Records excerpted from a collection
◇ ◇ ◇
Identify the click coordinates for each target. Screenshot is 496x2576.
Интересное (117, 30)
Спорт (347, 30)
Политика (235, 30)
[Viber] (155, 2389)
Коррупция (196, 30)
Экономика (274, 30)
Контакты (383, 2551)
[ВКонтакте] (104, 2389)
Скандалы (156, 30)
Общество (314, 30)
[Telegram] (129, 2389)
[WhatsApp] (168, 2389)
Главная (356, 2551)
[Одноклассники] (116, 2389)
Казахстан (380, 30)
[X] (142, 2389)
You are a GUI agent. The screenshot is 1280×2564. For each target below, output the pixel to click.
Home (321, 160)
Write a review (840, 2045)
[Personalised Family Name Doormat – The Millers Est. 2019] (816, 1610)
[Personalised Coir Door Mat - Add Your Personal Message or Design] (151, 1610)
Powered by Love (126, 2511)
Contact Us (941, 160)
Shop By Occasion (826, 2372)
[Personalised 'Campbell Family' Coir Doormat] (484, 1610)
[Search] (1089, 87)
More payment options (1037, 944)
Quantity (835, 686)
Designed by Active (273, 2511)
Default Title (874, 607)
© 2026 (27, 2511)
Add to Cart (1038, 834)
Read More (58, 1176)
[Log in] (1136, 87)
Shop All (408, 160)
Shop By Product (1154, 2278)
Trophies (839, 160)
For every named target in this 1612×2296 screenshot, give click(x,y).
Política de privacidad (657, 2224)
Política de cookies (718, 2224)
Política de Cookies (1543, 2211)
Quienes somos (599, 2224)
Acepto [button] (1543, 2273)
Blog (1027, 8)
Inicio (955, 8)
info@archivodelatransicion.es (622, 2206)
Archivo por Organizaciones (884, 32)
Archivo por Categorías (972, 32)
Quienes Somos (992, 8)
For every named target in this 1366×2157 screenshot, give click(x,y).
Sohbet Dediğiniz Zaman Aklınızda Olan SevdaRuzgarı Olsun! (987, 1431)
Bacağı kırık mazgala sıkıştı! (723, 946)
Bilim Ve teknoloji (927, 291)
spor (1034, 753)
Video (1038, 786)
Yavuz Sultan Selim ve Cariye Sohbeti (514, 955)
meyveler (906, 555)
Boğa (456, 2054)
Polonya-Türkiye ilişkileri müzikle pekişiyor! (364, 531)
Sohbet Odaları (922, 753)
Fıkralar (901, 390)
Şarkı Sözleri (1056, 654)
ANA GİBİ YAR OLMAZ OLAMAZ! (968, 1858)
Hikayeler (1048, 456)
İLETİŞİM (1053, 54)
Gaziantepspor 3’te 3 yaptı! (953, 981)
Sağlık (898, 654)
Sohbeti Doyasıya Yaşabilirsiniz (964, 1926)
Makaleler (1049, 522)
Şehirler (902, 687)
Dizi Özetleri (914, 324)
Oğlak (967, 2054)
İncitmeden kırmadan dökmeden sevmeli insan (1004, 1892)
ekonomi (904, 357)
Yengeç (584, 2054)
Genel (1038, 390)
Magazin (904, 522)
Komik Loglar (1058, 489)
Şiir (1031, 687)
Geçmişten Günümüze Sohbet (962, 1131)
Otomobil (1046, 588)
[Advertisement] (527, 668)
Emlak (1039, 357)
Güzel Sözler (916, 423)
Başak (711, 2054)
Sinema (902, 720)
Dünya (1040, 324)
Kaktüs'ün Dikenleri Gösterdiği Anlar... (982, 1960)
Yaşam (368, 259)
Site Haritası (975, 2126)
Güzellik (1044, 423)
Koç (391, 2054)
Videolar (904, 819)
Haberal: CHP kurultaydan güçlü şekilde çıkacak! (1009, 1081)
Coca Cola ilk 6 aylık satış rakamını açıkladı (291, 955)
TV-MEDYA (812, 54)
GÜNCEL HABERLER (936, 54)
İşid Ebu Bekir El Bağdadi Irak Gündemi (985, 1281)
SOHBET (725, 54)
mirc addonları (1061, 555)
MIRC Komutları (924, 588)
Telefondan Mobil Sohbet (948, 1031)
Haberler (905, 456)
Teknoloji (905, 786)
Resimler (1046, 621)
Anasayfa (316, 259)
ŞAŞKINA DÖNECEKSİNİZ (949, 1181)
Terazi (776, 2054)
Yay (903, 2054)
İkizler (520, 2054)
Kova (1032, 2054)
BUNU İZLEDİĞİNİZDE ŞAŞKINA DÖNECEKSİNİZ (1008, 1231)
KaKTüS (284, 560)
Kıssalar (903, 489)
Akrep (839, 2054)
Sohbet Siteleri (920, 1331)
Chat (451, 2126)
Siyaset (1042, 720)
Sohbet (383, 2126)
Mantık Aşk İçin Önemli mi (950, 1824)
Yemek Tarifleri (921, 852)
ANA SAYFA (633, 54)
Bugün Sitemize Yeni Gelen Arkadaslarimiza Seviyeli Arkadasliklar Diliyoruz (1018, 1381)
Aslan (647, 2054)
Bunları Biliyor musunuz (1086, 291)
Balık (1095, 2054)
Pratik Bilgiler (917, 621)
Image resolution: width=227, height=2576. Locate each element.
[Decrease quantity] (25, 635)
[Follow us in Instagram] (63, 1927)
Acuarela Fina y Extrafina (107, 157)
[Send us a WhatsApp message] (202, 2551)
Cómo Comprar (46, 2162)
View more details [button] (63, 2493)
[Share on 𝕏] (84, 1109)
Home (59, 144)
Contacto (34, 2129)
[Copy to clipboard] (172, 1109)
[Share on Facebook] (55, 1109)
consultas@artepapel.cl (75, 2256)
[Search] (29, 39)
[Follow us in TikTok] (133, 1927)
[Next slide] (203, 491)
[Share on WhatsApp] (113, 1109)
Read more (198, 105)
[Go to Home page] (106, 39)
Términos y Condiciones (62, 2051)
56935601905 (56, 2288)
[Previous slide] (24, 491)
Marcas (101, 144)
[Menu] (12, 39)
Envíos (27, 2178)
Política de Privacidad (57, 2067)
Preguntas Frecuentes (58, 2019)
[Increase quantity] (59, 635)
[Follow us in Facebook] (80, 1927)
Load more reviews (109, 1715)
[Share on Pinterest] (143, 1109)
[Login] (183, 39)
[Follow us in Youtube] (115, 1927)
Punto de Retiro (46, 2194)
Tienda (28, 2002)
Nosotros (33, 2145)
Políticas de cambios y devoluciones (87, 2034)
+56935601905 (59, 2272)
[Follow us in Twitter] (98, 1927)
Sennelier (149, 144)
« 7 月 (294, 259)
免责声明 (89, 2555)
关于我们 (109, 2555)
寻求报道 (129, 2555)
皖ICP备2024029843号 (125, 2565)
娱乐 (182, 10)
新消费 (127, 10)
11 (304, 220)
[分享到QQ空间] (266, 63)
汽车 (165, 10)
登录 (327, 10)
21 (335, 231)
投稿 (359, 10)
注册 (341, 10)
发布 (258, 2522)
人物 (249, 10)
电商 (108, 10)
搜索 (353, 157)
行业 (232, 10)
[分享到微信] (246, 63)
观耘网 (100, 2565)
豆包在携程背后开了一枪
◇ ◇ ◇
◆ **Goal of the exercise**:
Every entry should be reproduced exactly, with no part omitted.

◆ **Result**:
Identify the click coordinates for each target. Screenshot is 496x2576.
Интересное (117, 30)
Спорт (347, 30)
Политика (235, 30)
[Viber] (155, 2389)
Коррупция (196, 30)
Экономика (274, 30)
Контакты (383, 2551)
[ВКонтакте] (104, 2389)
Скандалы (156, 30)
Общество (314, 30)
[Telegram] (129, 2389)
[WhatsApp] (168, 2389)
Главная (356, 2551)
[Одноклассники] (116, 2389)
Казахстан (380, 30)
[X] (142, 2389)
You are a GUI agent. The screenshot is 1280×2564. For each target below, output the pixel to click.
Home (321, 160)
Write a review (840, 2045)
[Personalised Family Name Doormat – The Millers Est. 2019] (816, 1610)
[Personalised Coir Door Mat - Add Your Personal Message or Design] (151, 1610)
Powered by Love (126, 2511)
Contact Us (941, 160)
Shop By Occasion (826, 2372)
[Personalised 'Campbell Family' Coir Doormat] (484, 1610)
[Search] (1089, 87)
More payment options (1037, 944)
Quantity (835, 686)
Designed by Active (273, 2511)
Default Title (874, 607)
© 2026 (27, 2511)
Add to Cart (1038, 834)
Read More (58, 1176)
[Log in] (1136, 87)
Shop All (408, 160)
Shop By Product (1154, 2278)
Trophies (839, 160)
For every named target in this 1612×2296 screenshot, give click(x,y).
Política de privacidad (657, 2224)
Política de cookies (718, 2224)
Política de Cookies (1543, 2211)
Quienes somos (599, 2224)
Acepto [button] (1543, 2273)
Blog (1027, 8)
Inicio (955, 8)
info@archivodelatransicion.es (622, 2206)
Archivo por Organizaciones (884, 32)
Archivo por Categorías (972, 32)
Quienes Somos (992, 8)
For every named target in this 1366×2157 screenshot, give click(x,y).
Sohbet Dediğiniz Zaman Aklınızda Olan SevdaRuzgarı Olsun! (987, 1431)
Bacağı kırık mazgala sıkıştı! (723, 946)
Bilim Ve teknoloji (927, 291)
spor (1034, 753)
Video (1038, 786)
Yavuz Sultan Selim ve Cariye Sohbeti (514, 955)
meyveler (906, 555)
Boğa (456, 2054)
Polonya-Türkiye ilişkileri müzikle pekişiyor! (364, 531)
Sohbet Odaları (922, 753)
Fıkralar (901, 390)
Şarkı Sözleri (1056, 654)
ANA GİBİ YAR OLMAZ OLAMAZ! (968, 1858)
Hikayeler (1048, 456)
İLETİŞİM (1053, 54)
Gaziantepspor 3’te 3 yaptı! (953, 981)
Sağlık (898, 654)
Sohbeti Doyasıya Yaşabilirsiniz (964, 1926)
Makaleler (1049, 522)
Şehirler (902, 687)
Dizi Özetleri (914, 324)
Oğlak (967, 2054)
İncitmeden kırmadan dökmeden sevmeli insan (1004, 1892)
ekonomi (904, 357)
Yengeç (584, 2054)
Genel (1038, 390)
Magazin (904, 522)
Komik Loglar (1058, 489)
Şiir (1031, 687)
Geçmişten Günümüze Sohbet (962, 1131)
Otomobil (1046, 588)
[Advertisement] (527, 668)
Emlak (1039, 357)
Güzel Sözler (916, 423)
Başak (711, 2054)
Sinema (902, 720)
Dünya (1040, 324)
Kaktüs'ün Dikenleri Gösterdiği Anlar... (982, 1960)
Yaşam (368, 259)
Site Haritası (975, 2126)
Güzellik (1044, 423)
Koç (391, 2054)
Videolar (904, 819)
Haberal: CHP kurultaydan güçlü şekilde çıkacak! (1009, 1081)
Coca Cola ilk 6 aylık satış rakamını açıkladı (291, 955)
TV-MEDYA (812, 54)
GÜNCEL HABERLER (936, 54)
İşid Ebu Bekir El Bağdadi Irak Gündemi (985, 1281)
SOHBET (725, 54)
mirc addonları (1061, 555)
MIRC Komutları (924, 588)
Telefondan Mobil Sohbet (948, 1031)
Haberler (905, 456)
Teknoloji (905, 786)
Resimler (1046, 621)
Anasayfa (316, 259)
ŞAŞKINA DÖNECEKSİNİZ (949, 1181)
Terazi (776, 2054)
Yay (903, 2054)
İkizler (520, 2054)
Kova (1032, 2054)
BUNU İZLEDİĞİNİZDE ŞAŞKINA DÖNECEKSİNİZ (1008, 1231)
KaKTüS (284, 560)
Kıssalar (903, 489)
Akrep (839, 2054)
Sohbet Siteleri (920, 1331)
Chat (451, 2126)
Siyaset (1042, 720)
Sohbet (383, 2126)
Mantık Aşk İçin Önemli mi (950, 1824)
Yemek Tarifleri (921, 852)
ANA SAYFA (633, 54)
Bugün Sitemize Yeni Gelen Arkadaslarimiza Seviyeli Arkadasliklar Diliyoruz (1018, 1381)
Aslan (647, 2054)
Bunları Biliyor musunuz (1086, 291)
Balık (1095, 2054)
Pratik Bilgiler (917, 621)
Image resolution: width=227, height=2576. Locate each element.
[Decrease quantity] (25, 635)
[Follow us in Instagram] (63, 1927)
Acuarela Fina y Extrafina (107, 157)
[Send us a WhatsApp message] (202, 2551)
Cómo Comprar (46, 2162)
View more details [button] (63, 2493)
[Share on 𝕏] (84, 1109)
Home (59, 144)
Contacto (34, 2129)
[Copy to clipboard] (172, 1109)
[Share on Facebook] (55, 1109)
consultas@artepapel.cl (75, 2256)
[Search] (29, 39)
[Follow us in TikTok] (133, 1927)
[Next slide] (203, 491)
[Share on WhatsApp] (113, 1109)
Read more (198, 105)
[Go to Home page] (106, 39)
Términos y Condiciones (62, 2051)
56935601905 (56, 2288)
[Previous slide] (24, 491)
Marcas (101, 144)
[Menu] (12, 39)
Envíos (27, 2178)
Política de Privacidad (57, 2067)
Preguntas Frecuentes (58, 2019)
[Increase quantity] (59, 635)
[Follow us in Facebook] (80, 1927)
Load more reviews (109, 1715)
[Share on Pinterest] (143, 1109)
[Login] (183, 39)
[Follow us in Youtube] (115, 1927)
Punto de Retiro (46, 2194)
Tienda (28, 2002)
Nosotros (33, 2145)
Políticas de cambios y devoluciones (87, 2034)
+56935601905 (59, 2272)
[Follow us in Twitter] (98, 1927)
Sennelier (149, 144)
« 7 月 (294, 259)
免责声明 (89, 2555)
关于我们 (109, 2555)
寻求报道 (129, 2555)
皖ICP备2024029843号 (125, 2565)
娱乐 (182, 10)
新消费 (127, 10)
11 (304, 220)
[分享到QQ空间] (266, 63)
汽车 (165, 10)
登录 (327, 10)
21 (335, 231)
投稿 (359, 10)
注册 (341, 10)
发布 (258, 2522)
人物 (249, 10)
电商 (108, 10)
搜索 (353, 157)
行业 (232, 10)
[分享到微信] (246, 63)
观耘网 (100, 2565)
豆包在携程背后开了一枪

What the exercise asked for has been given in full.